Certa vez, escutei que a essência da literatura dita clássica estava na atemporalidade de seus temas. Até hoje, ao ler sobre a inveja em Shakespere, os dilemas em Dostoiévski, ou até mesmo a ironia em Machado, o leitor é capaz de se identificar com as situações ali propostas. Baseado nessa preposição, comecei a me perguntar em quais narrativas contemporâneas se poderia encontrar essa chamada "atemporalidade", visto que as obras de hoje hão de permanecer pelos anos que virão.
Inveja, amor, ciúme, ira... toda a história precisa de um tema, uma problemática na qual os personagens se veem envolvidos e que instiga o leitor. Ilíada é uma história de amor, traição, perda e fome pelo poder; Crime e Castigo sobre miséria e culpa; Dom Quixote sobre loucura e desilusão. É claro que há algo de diferente nas obras destacadas quando comparadas a outras, contemporâneas ou não, com a mesma temática, seja a estética, a maestria na escrita ou pela rela relevância histórica. De qualquer forma, é inegável o fato de que, até hoje, tais narrativas ainda falam com seus leitores.
Quando li "Floresta é o Nome do Mundo", da escritora Ursula Le Guin, tive um sentimento muito semelhante aos que tive ao entrar em contato com as supracitadas. Esse é um desses livros que transforma a escrita soberba e seu contexto histórico em uma narrativa atemporal. Desconstruindo o arquétipo de Pocahontas, a autora escreve uma literatura anti-imperialista a partir de um planeta colonizado por humanos extrativistas, onde a salvação não vem de um colonizador misericordioso, mas de um esforço conjunto dos colonizados para, a fim de salvar seus costumes e suas vidas, expulsar os invasores.
Por mais que paródias sempre foram muito comuns ao longo da história, são poucos aqueles com maestria necessária para desconstruir um gênero e transformar em algo memorável. Sem dúvidas, por conta de todos os temas ali abordados, a obra de Le Guin se apresenta como atemporal, despertando esperança e determinação aos leitores. Enquanto gênero, aliás, a ficção científica apresenta uma grande variedade de narrativas que podem ser consideradas atemporais, como Ghost in the Shell. Enquanto representante do subgênero "cyberpunk", a obra não apenas desperta dilemas que sempre aparecem ao longo da epistemologia, como também traz algo de novo a uma discussão antiga sobre a vida e seu propósito. Além delas, consigo lembrar, em outros gêneros, de alguns contos de Rubem Fonseca, as poesias de Ana Cristina Cesar e romances de Mia Couto que poderiam ser considerados atemporais... mas isso, necessariamente, significa que tais textos deveriam ser considerados como "superiores" aos demais?

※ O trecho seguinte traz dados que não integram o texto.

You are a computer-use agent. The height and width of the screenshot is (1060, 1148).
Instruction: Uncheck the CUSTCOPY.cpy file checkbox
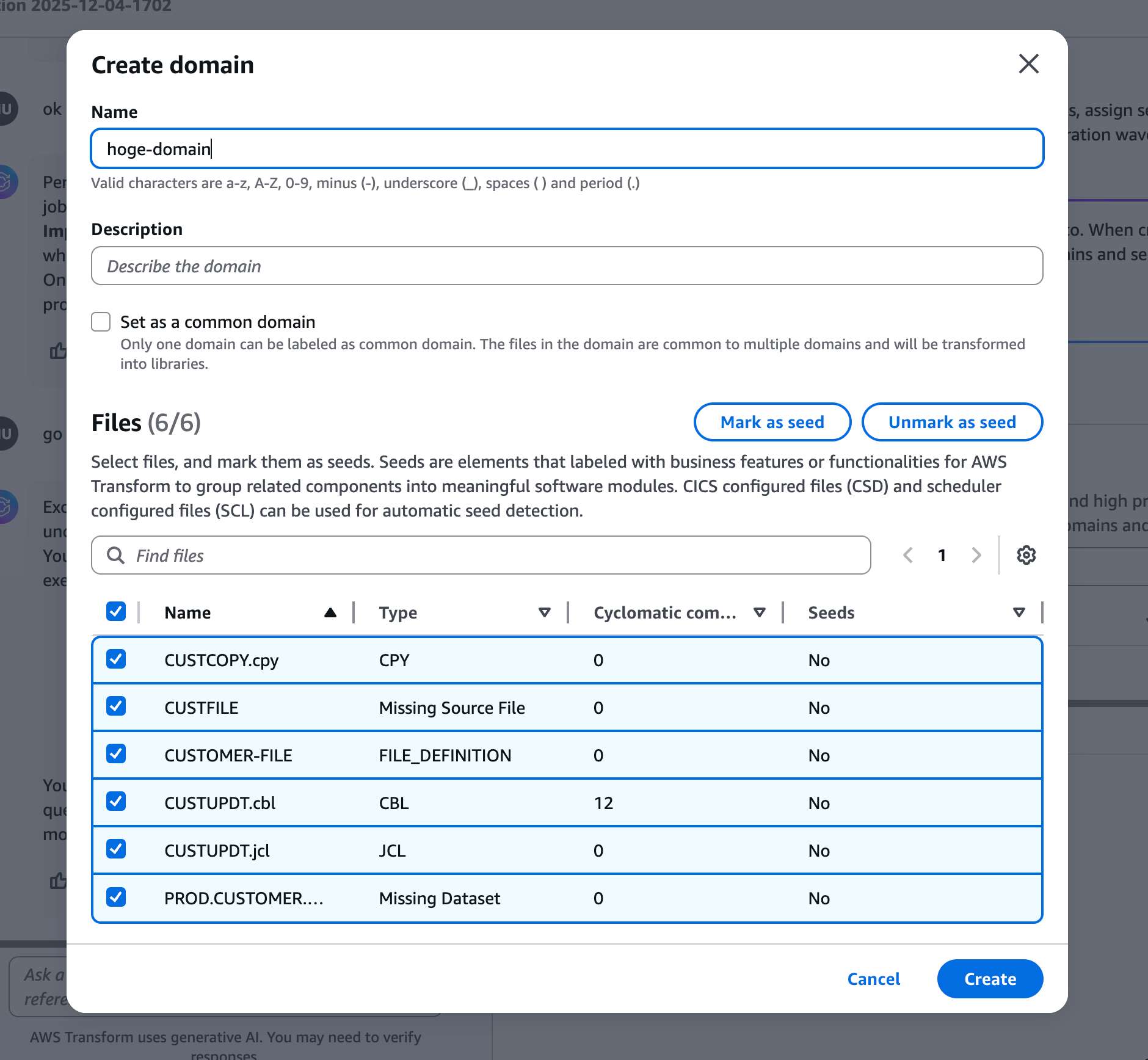[116, 659]
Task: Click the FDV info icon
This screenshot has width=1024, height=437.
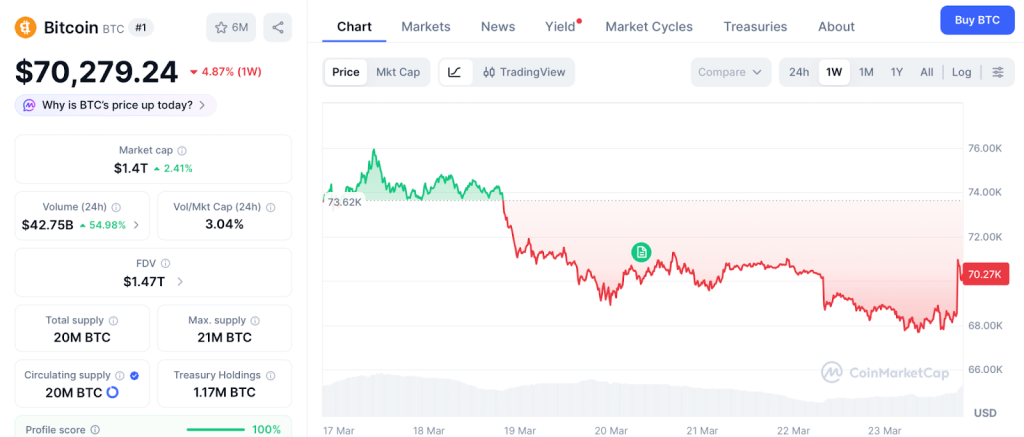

Enquanto conceito, tal atemporalidade poderia ser descrita enquanto algo específico de sua era que pode ser dito por todas as eras, evoluindo discussões passadas com uma nova perspectiva. Nesse sentido, um novo Dom Casmurro nunca poderia ser escrito, mas também não deveria ser escrito. A razão pelo qual nos agarramos em tais obras, é porque reconhecemos seus valores e queremos passá-los adiante, não reescrevendo o passado, mas fazendo-o ser sempre relevante. Tomemos a obra machadiana, por exemplo, e pensemos quantas obras dali foram feitas, de poemas a peças, teorias como as de Veríssimo até romances como as de Ana Maria Machado.

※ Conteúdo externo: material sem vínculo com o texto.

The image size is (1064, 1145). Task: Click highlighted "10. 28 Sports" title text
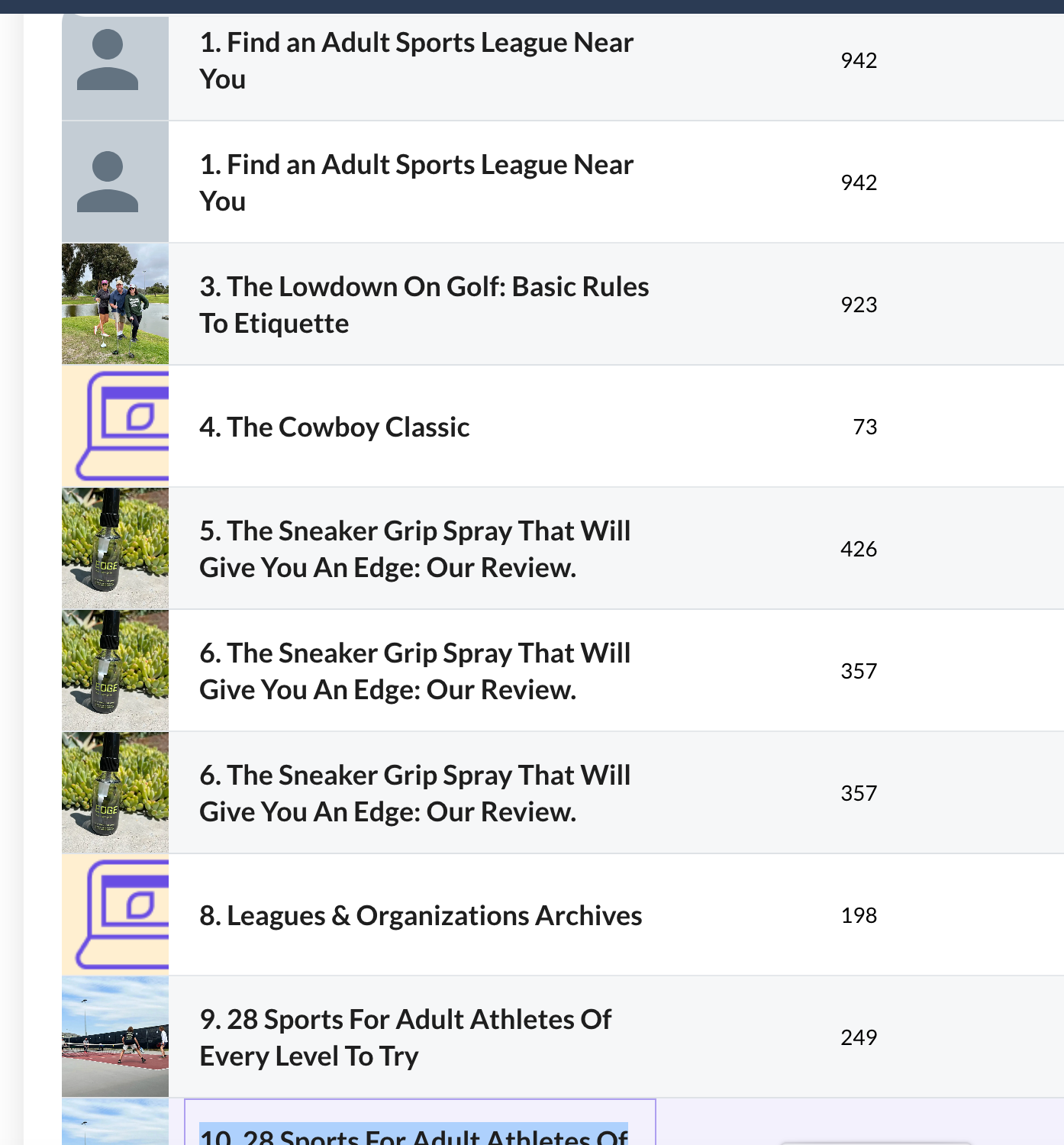coord(414,1134)
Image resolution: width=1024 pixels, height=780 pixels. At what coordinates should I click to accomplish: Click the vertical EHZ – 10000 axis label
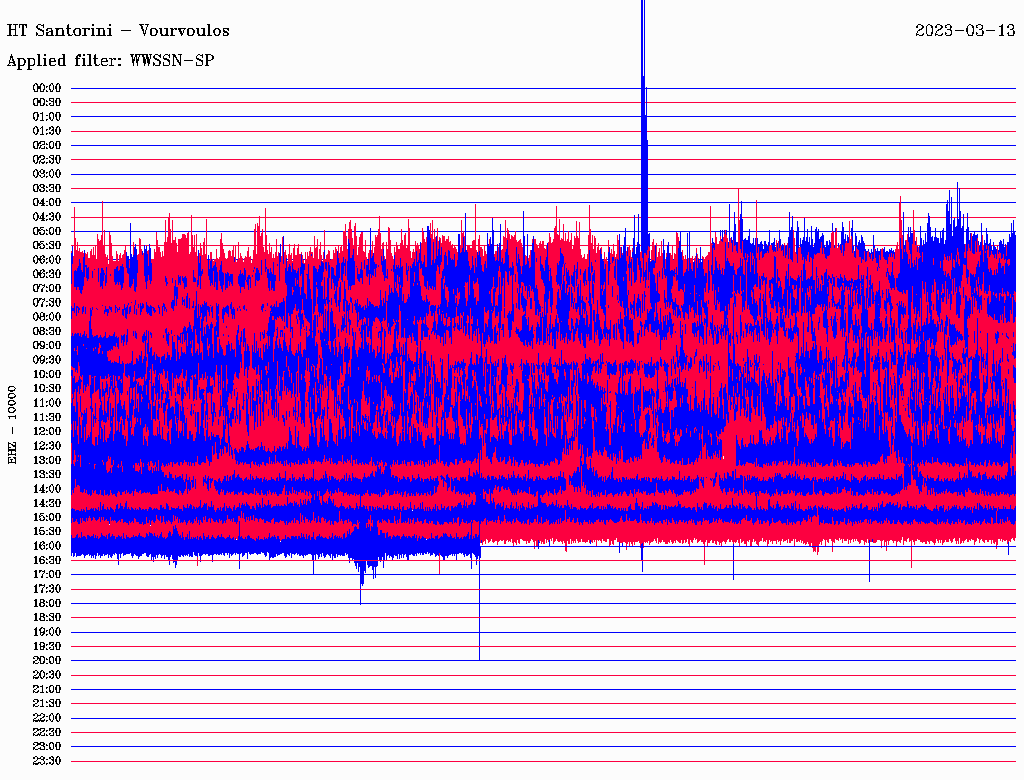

De toda forma, é interessante pensar se apenas ao se encontrar atemporalidade os textos se tornam relevantes. Sinceramente, eu não acredito que seja o caso. Certas narrativas não se propõem a ser algo além de uma boa história, ou apenas uma reflexão mais íntima e necessária. Afinal, com tal atemporalidade, é necessário sacrificar certos atributos que tornam o texto mais envolventes com o público de seu tempo histórico. Assim, uma busca pelas narrativas de hoje que poderão se tornar universais amanhã poderia apenas servir de exercício e mera especulação.